The course was very well organized and with detailed explanations and exercises offered by the Professor. Lots of practice with R was included, which makes it extremely useful for coding and future jobs in this field.

por Kirti K

30 de may. de 2020

This course was an eye-opener for drawing inferences from huge data sets using R. The concepts were so clearly explained with many examples, that it is now quite easy to implement the tools for real observations.

por Krishnamurthy P

25 de feb. de 2017

It is my first course. Two weeks have passed and I am learning and relearning. The professor is really good and I am motivated every day to be on track. I registered for the course. I wish to pass the course.

por Akshay K

3 de jul. de 2020

The course structure was up to the point, not more not less. and it was more of a practical approach rather than high-level theoretical proofs.

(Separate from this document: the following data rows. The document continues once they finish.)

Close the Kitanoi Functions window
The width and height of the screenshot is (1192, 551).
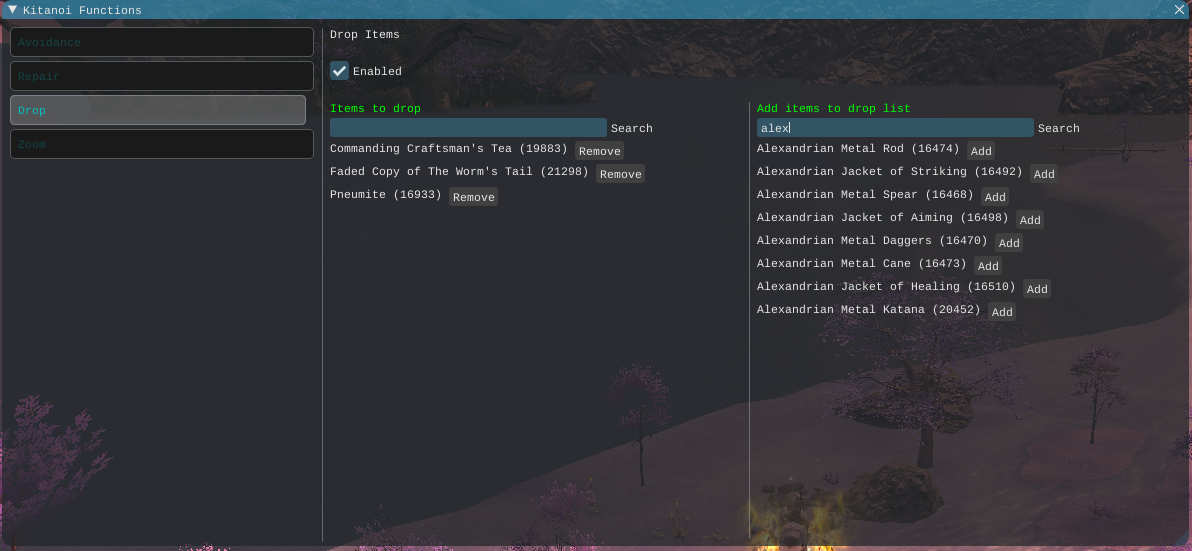tap(1180, 10)
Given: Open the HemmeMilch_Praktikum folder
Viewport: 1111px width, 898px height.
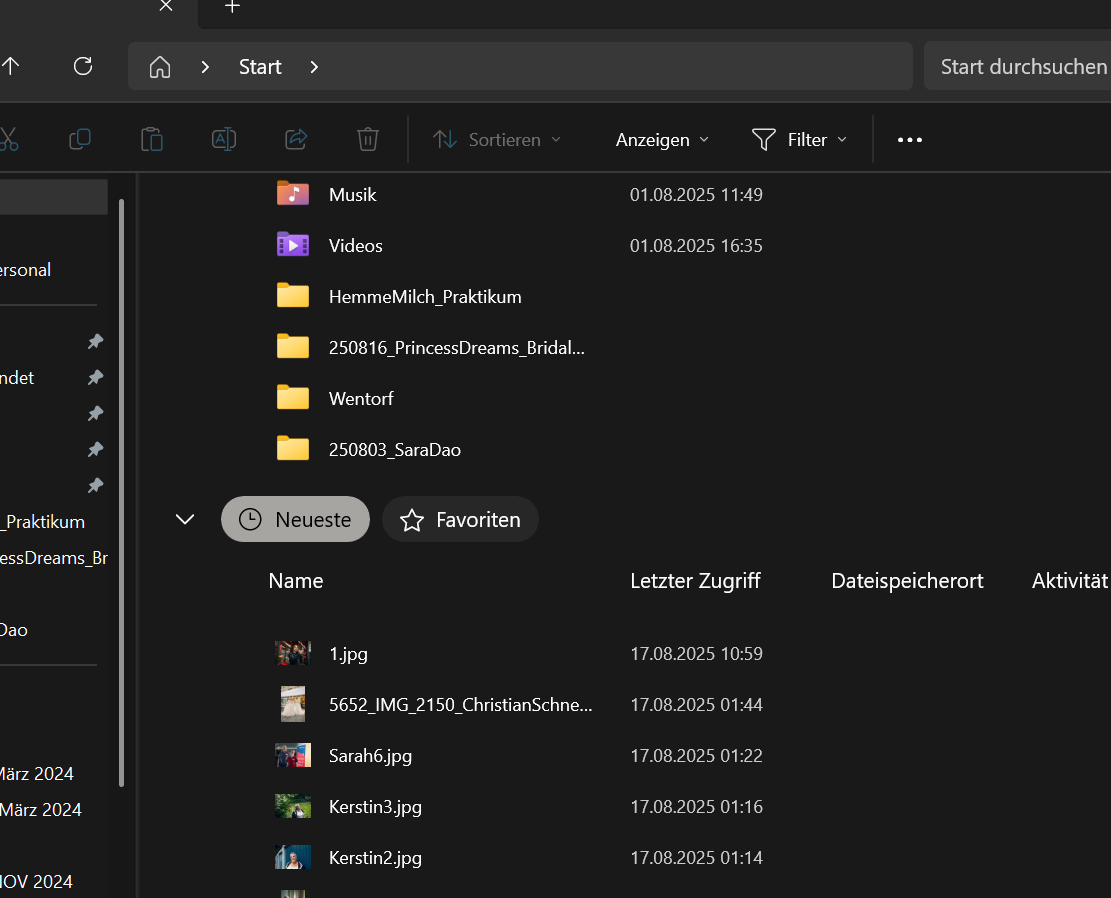Looking at the screenshot, I should (424, 297).
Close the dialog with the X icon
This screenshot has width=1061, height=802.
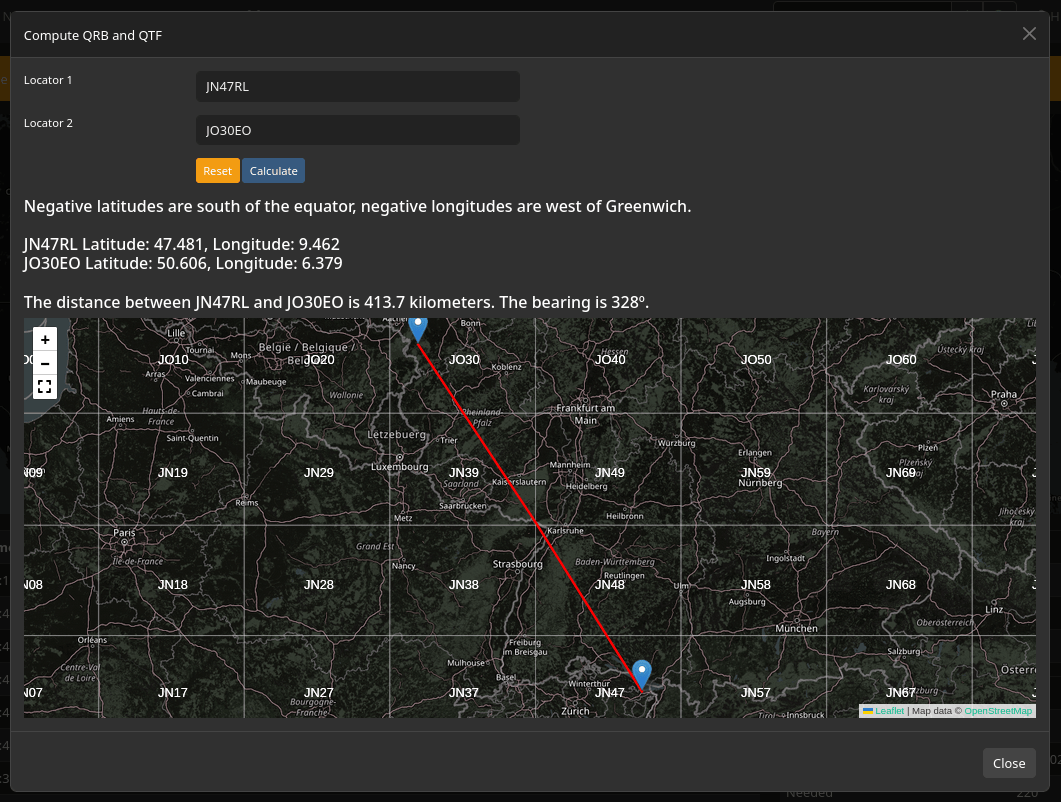(x=1029, y=34)
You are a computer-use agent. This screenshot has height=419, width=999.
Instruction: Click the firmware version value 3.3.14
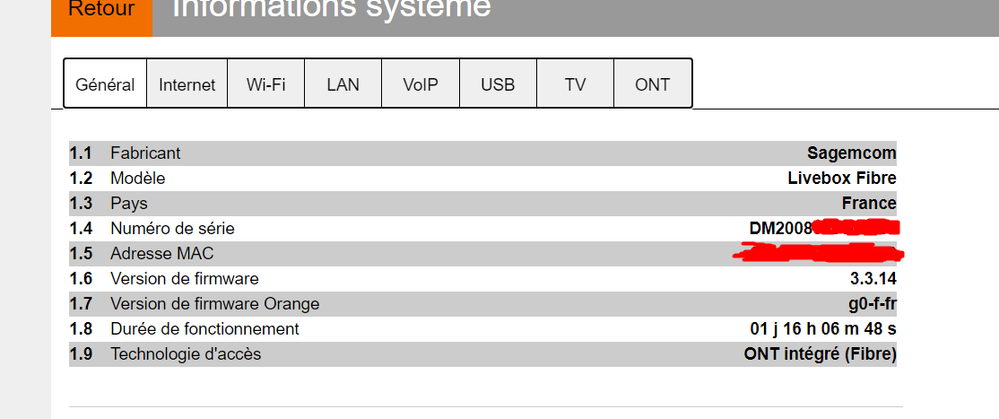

I really enjoyed this course it was a perfectly balanced course

por Bruno R S

18 de dic. de 2017

Excellent course for one seeking to understand the basics of Inferential. It as difficult as it sounds, but manageable and the additional course materials are enough for the intermediate level self study.

por Ann N

29 de jun. de 2017

Quite challenging, but I truly enjoy the Final project.

Video was fast, and a lot of Video to learn and ponder from :( not a bad thing, but I feel constantly under pressure. I learned A LOT!!.

Thank you.

por Long D H

29 de abr. de 2020

This has been the second course in this specialization and things are going smoothly.

The greatest thing is the final projects which give us freedom on what we want to figure out with given data set.

por Hrithik S

6 de jul. de 2020

Very nicely designed course and it also progresses very well. If higher mathematics would be involved in it, the course has the ability to replace many college's statistical inference's classes.